*Work to complete*. Counting task for the data below: how many lines hold the word "Given"? Answer with the number only.

(Task data Opens)

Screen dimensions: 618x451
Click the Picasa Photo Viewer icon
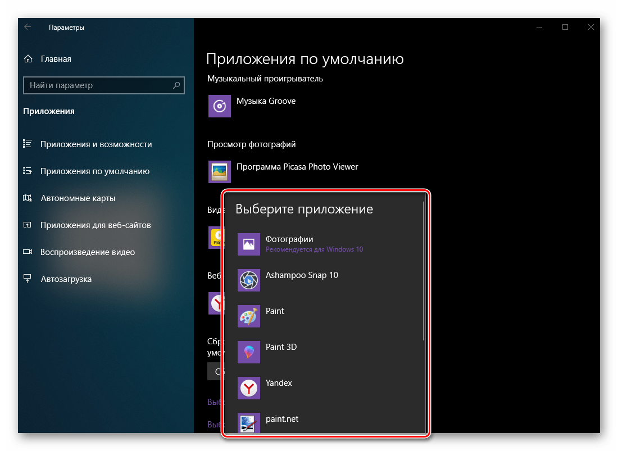coord(220,172)
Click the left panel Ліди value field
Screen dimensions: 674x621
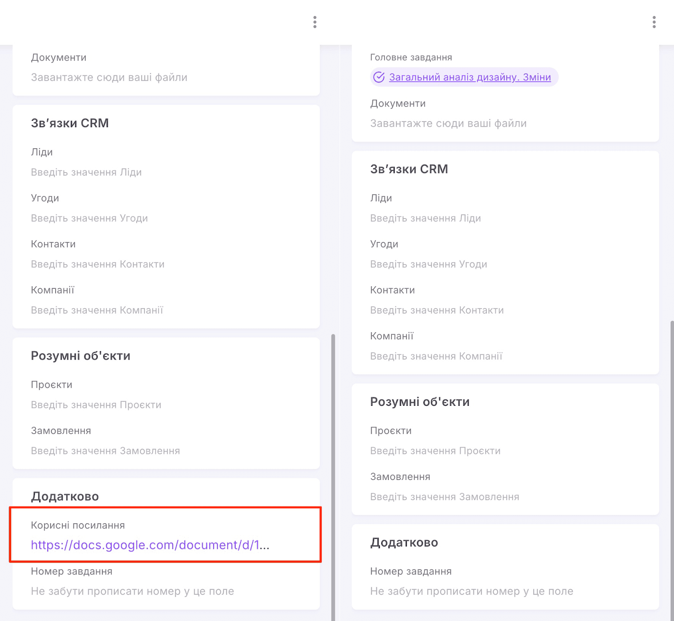tap(86, 172)
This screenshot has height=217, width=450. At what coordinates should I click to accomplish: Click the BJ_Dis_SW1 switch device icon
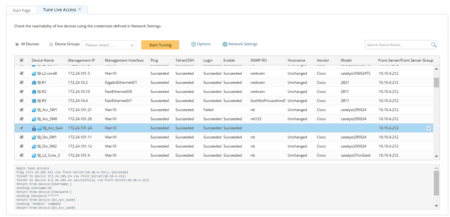tap(34, 137)
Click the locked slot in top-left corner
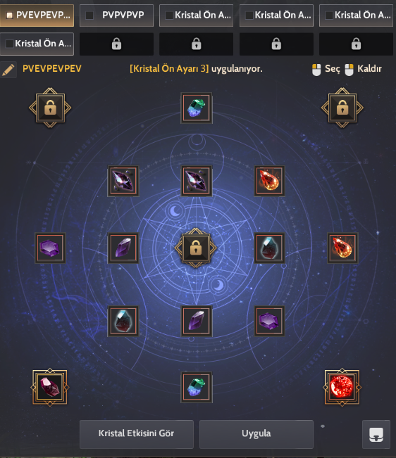The height and width of the screenshot is (458, 396). point(50,108)
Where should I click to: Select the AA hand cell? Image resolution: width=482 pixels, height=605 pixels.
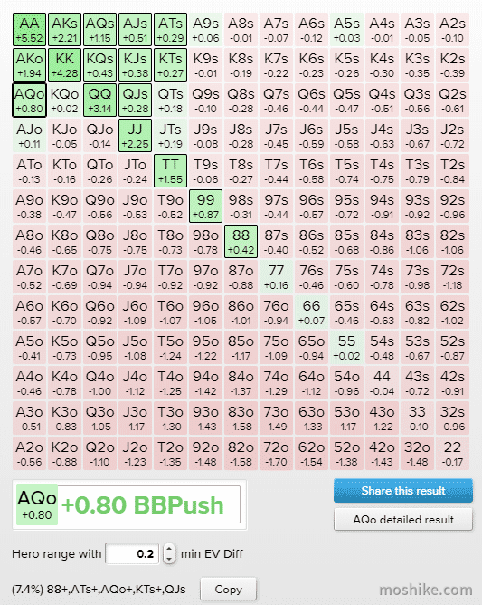point(29,29)
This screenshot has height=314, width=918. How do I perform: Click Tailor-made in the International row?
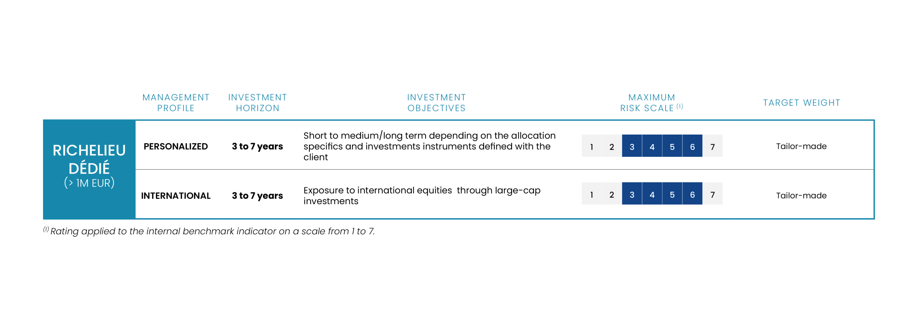(x=801, y=196)
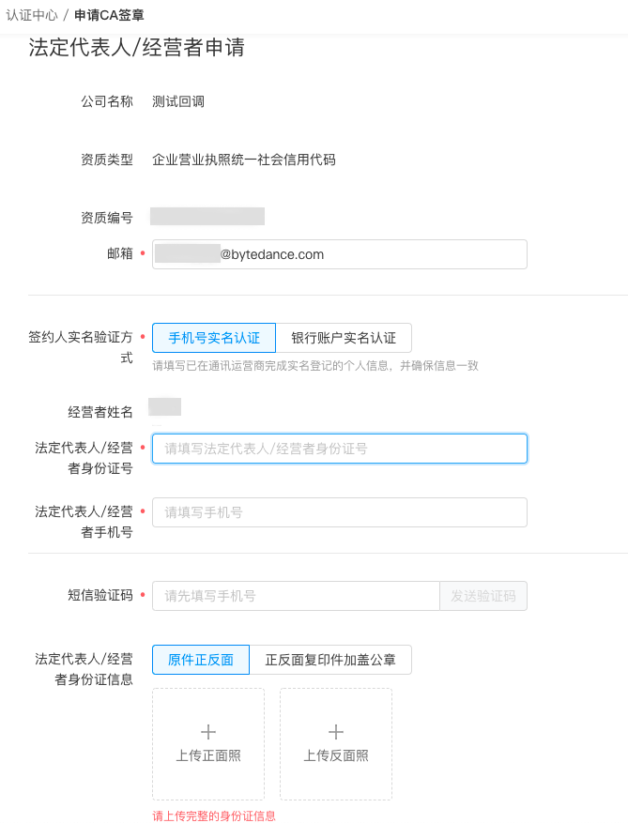Click 申请CA签章 breadcrumb item
The image size is (628, 823).
(109, 15)
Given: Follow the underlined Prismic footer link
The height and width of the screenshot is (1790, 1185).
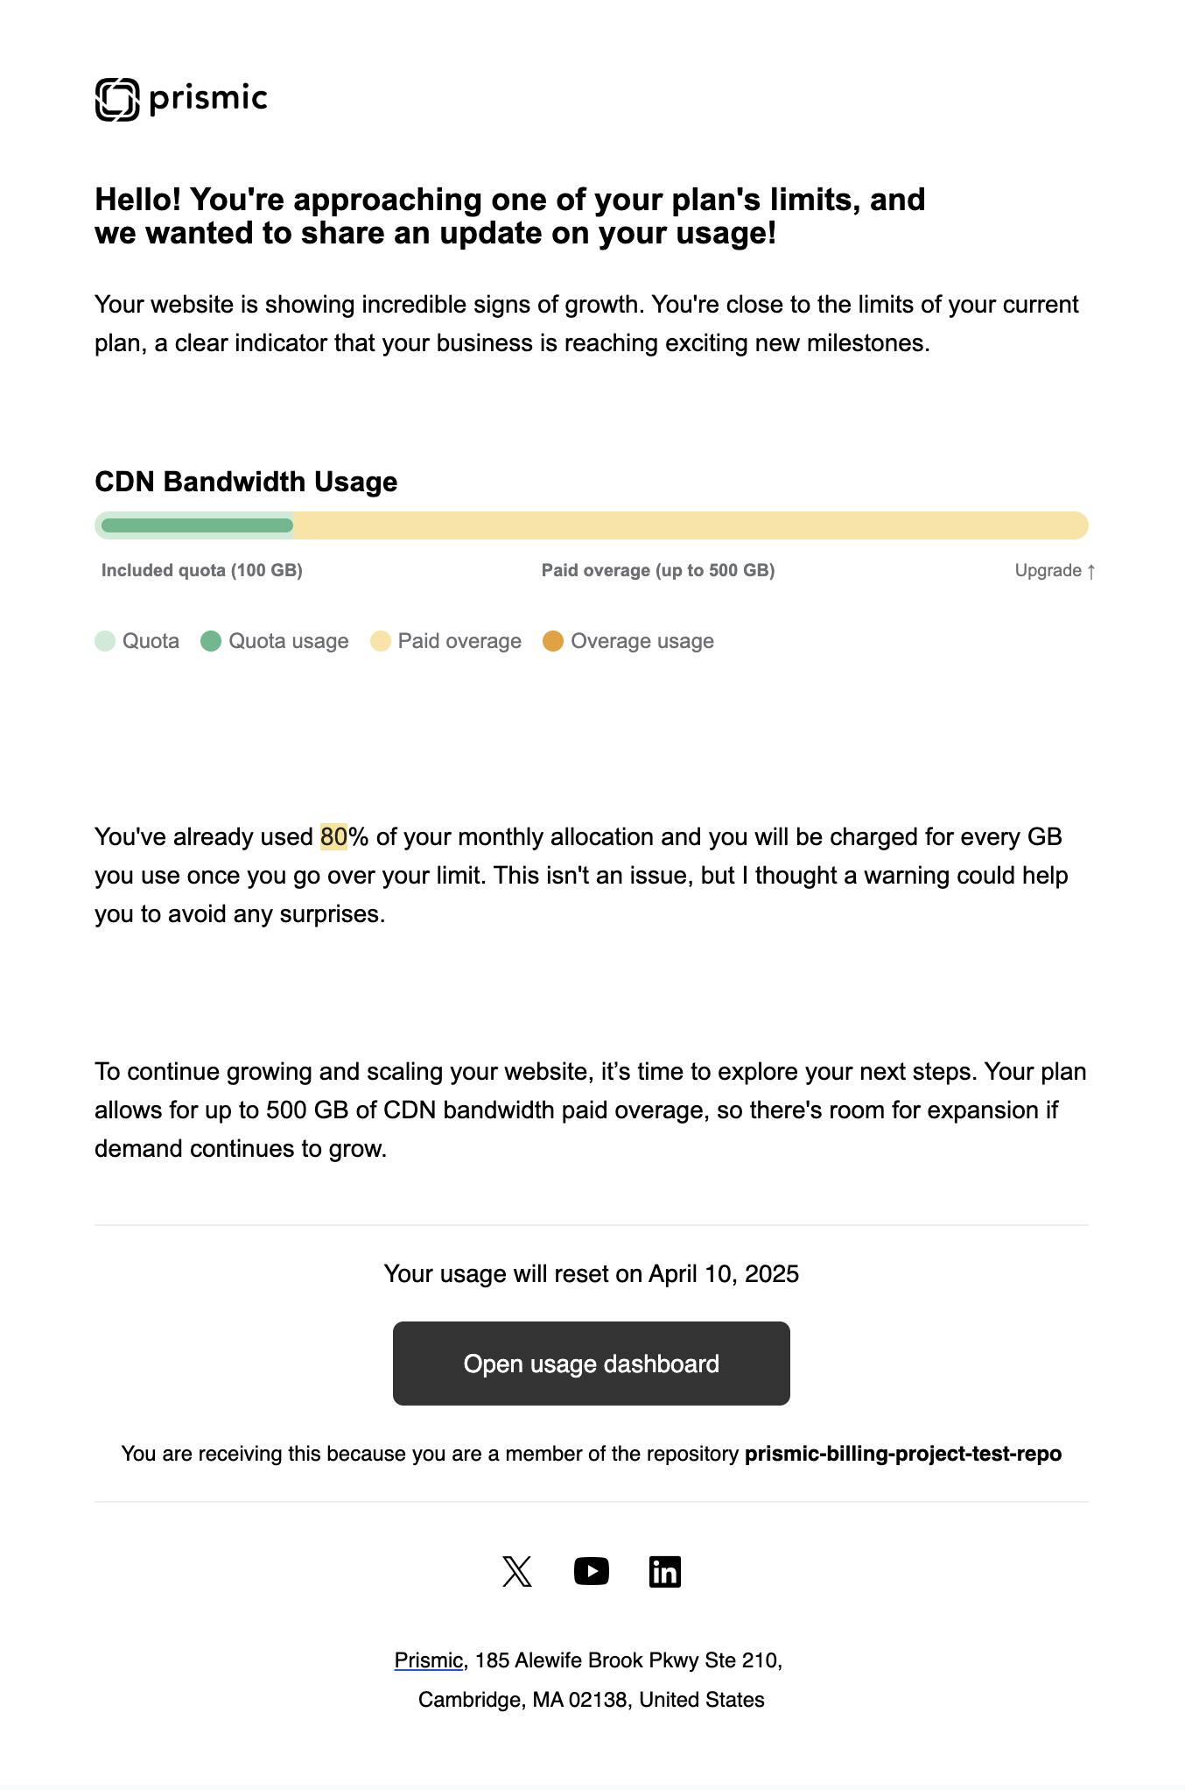Looking at the screenshot, I should [428, 1660].
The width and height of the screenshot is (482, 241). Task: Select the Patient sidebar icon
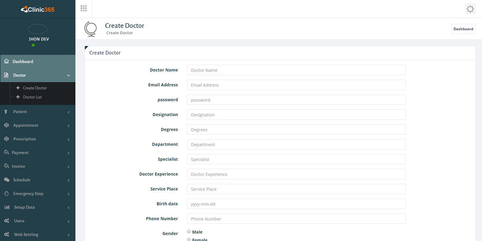click(7, 111)
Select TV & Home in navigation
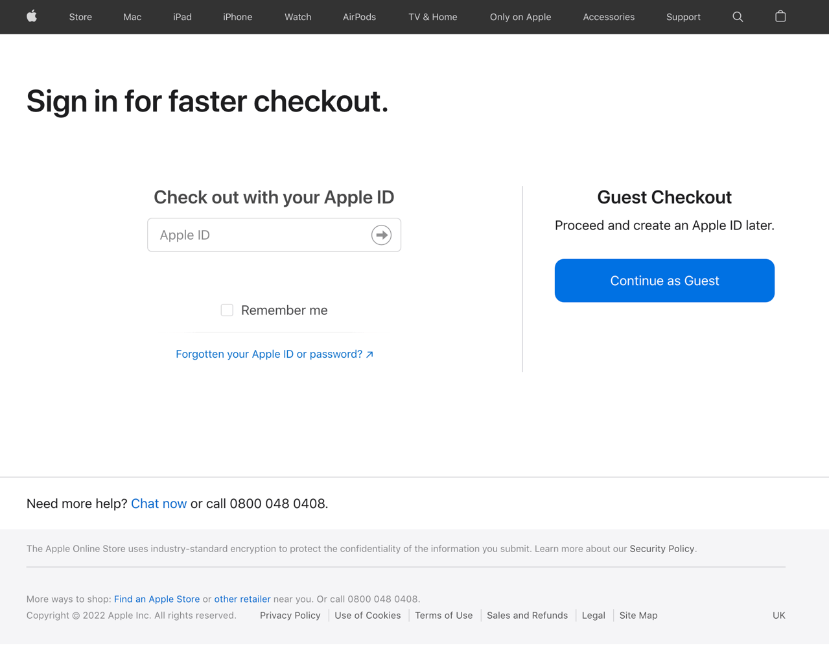This screenshot has width=829, height=648. pyautogui.click(x=432, y=17)
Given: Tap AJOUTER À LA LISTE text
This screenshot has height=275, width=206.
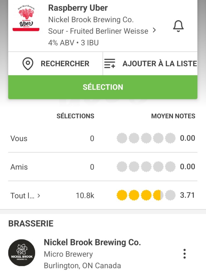Looking at the screenshot, I should [x=160, y=64].
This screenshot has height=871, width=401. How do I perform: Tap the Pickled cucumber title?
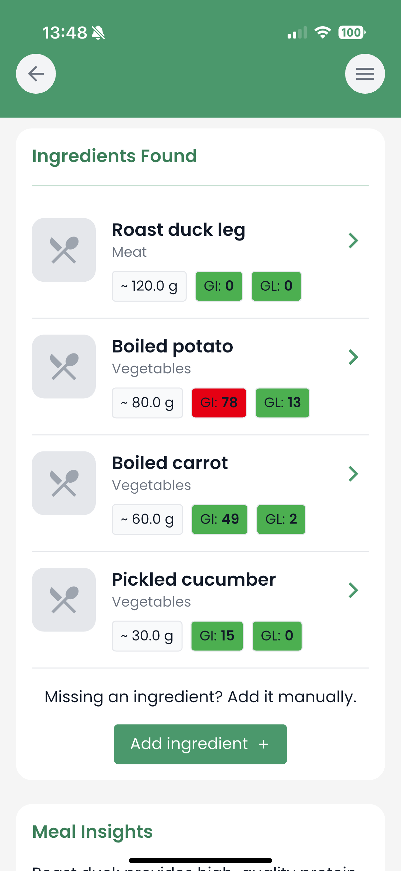(x=194, y=580)
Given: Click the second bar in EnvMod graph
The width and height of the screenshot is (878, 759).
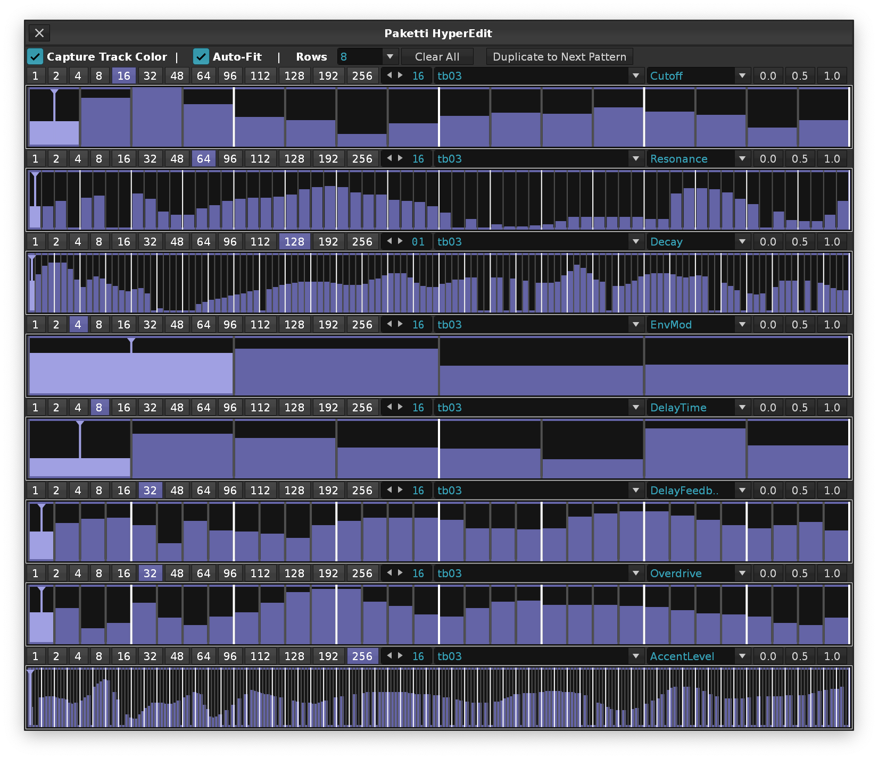Looking at the screenshot, I should tap(336, 371).
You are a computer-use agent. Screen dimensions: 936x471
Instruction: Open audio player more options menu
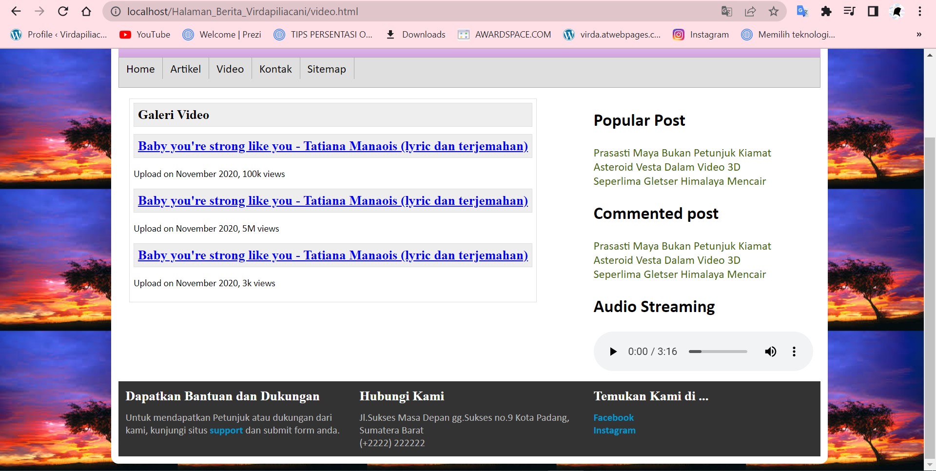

(Task data Closes)

*Solved exercise*. 3